▶ [Stated problem] Repeat every line of the data below word for word, but leave out the pictures.

▶ [Data shown]
# # # # #
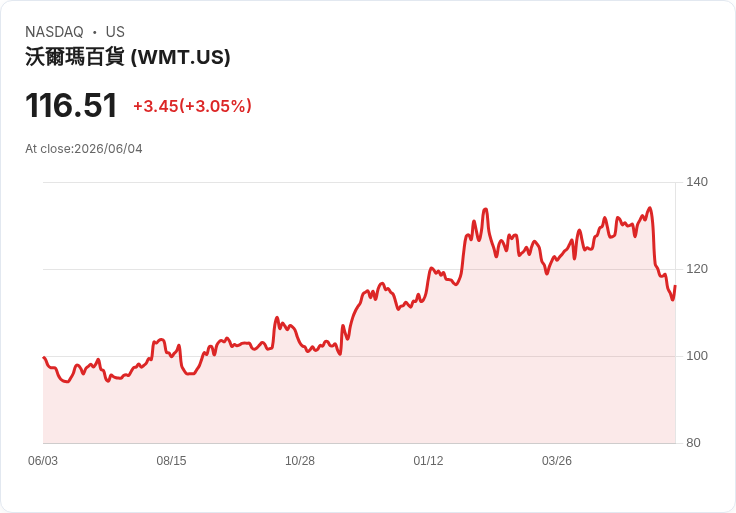Click the 10/28 date axis label
Viewport: 736px width, 513px height.
[x=300, y=461]
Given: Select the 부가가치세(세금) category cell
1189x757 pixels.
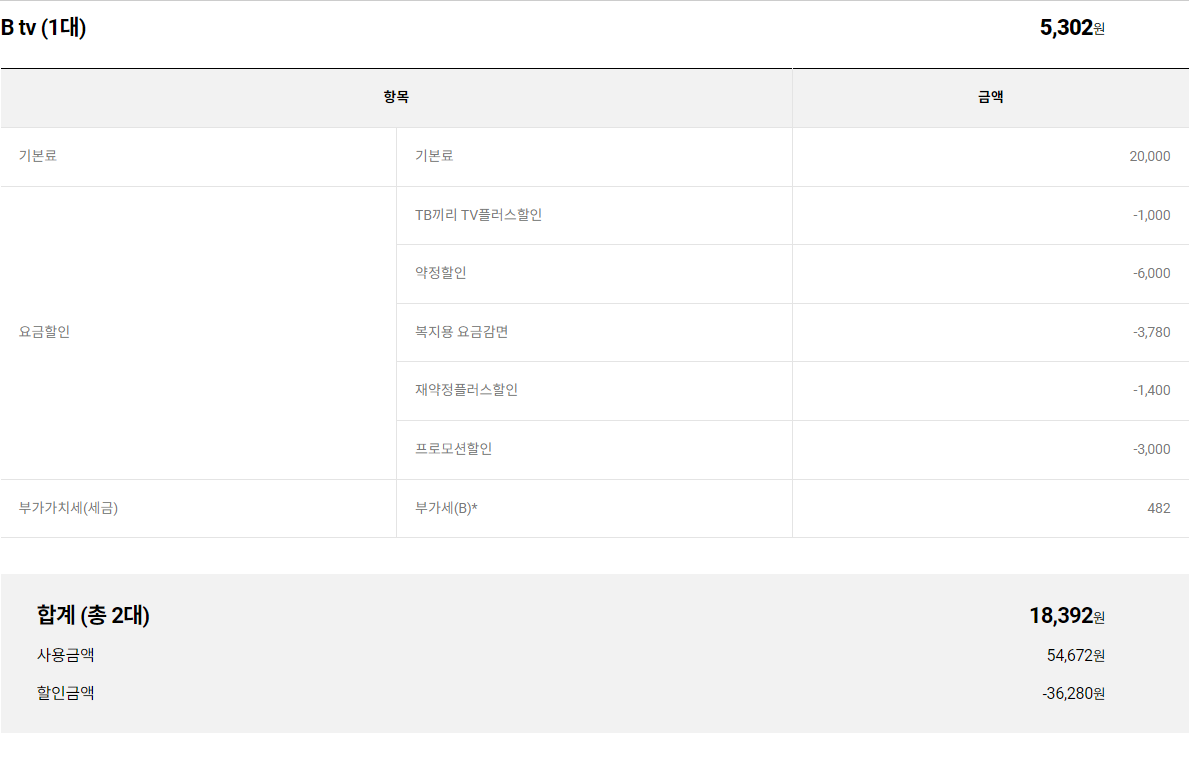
# # # # #
▶ [Answer to the task]
Click the 10/28 date axis label
Viewport: 736px width, 513px height.
[x=300, y=461]
Given: Select the 부가가치세(세금) category cell
1189x757 pixels.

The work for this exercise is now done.